嘘をついてまで「手伝わせて」という吉澤の心理

【國村】吉澤は何の変化もない日常に、ふと「自分がやるべきことができた」と感じます。元警察官だから、人探しなら俺にもできる、と。だから、積極的に自分のほうから手伝わせてくれって彼は言ったんですよね。嘘をついてまでね。

――そうしてでも2人に関わりたかったんですね。

何も起こらない生活に孤独を感じていたのでしょう。そういうキャラクターの吉澤にとって人探しは自分のキャリアを生かせるし、誰かの役に立てるかもしれない。それが彼のモチベーションです。

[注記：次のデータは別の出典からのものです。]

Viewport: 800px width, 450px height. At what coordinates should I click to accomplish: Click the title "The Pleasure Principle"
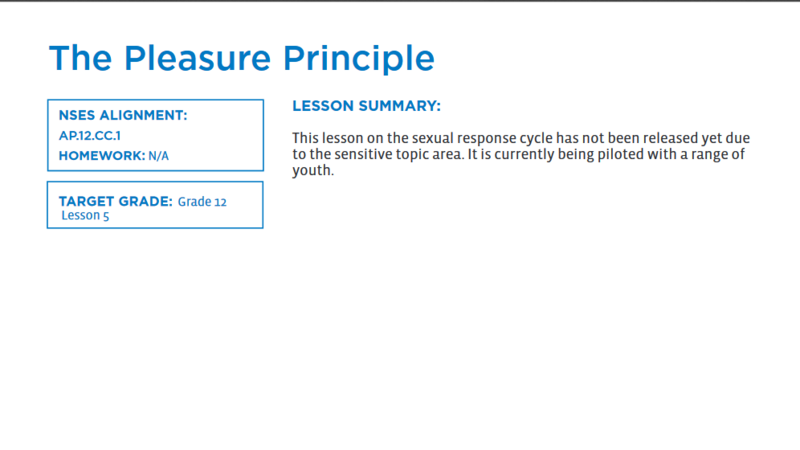coord(241,58)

――役を演じるにあたって、事前にこの人物にはこうした動きをさせようと思うものなのですか?

いや、僕はあまり細かい決め事はなるべくしないようにしているんです。映画の撮影現場って面白くて、いざ行ってみると脚本を読んで想像したものとまったく違ったりします。

むしろ、環境や状況をイメージするのではなく、自分の中で、演じるキャラクターをどこまでイメージできるかが重要です。例えば吉澤なら、まず吉澤という男の人となりを知る。そうして、吉澤ならこういうシチュエーションに出くわしたときに、こう感じるだろう、こんなリアクションをするだろうなと。

「勝手にリアクションしてくれる」が芝居につながる

【國村】キャラクターの人となりをイメージしておけば、現場で不測の事態が起きても、自分の中に新鮮なリアクションが起こる。僕じゃなく吉澤が勝手にリアクションします。それが芝居というものにつながっていく。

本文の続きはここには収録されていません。